Detail and Vision Are Like Food
By ahoodedfigure 5 Comments
I'm working toward an essay, but in the meantime, I watched:
this video (less than 2.5 minutes)
via
this link
and I-- you know what, I just deleted a paragraph or two because this is what it's really about:
When I was a kid, I liked giant robots. I am an adult by some accounts, but I still am fond of them, though my mind no longer explodes anymore when I see something cool and new on the mech front. Yet when I saw this trailer the kid in me said "damn, I wish we had that when I wasn't trapped inside this adult!" I think that kid also did a little jig.

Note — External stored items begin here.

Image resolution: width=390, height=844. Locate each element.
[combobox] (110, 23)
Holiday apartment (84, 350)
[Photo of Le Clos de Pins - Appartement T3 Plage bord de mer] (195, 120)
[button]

Hobby stuff was pretty expensive for me then, and I was resigned knowing that my appetites far exceeded my ability to buy things up, so bookstores and hobby stores were where I soaked up all the book covers and snippets and details of worlds made from people's imaginations. I would often leave the big city stores feeling full (having seen a lot of pictures but having never read more than a page) because my imagination was bursting with ideas all inspired by what I saw. After I started reading a few of those books later on, I knew that my imagination often far exceeded what was often being delivered, and I learned to treasure that rather than resent it.
When I see that trailer, janky physics, buggy motion and all, and I look at the detail of those machines in that pretty, ugly world, and I know that if I'd seen that as a kid I wouldn't have needed to go to a bookstore or hobby store for many, many months. Because there's some great vision in that trailer, even if you're not into the combat, mechs, or any number of well-trod paths such games take. For some reason no fancy words fit with how I felt when I watched that; to me it just looked really cool.
In general I tend to feel fed when I see something that, even if bad, does something in a new or interesting way, and this was interesting.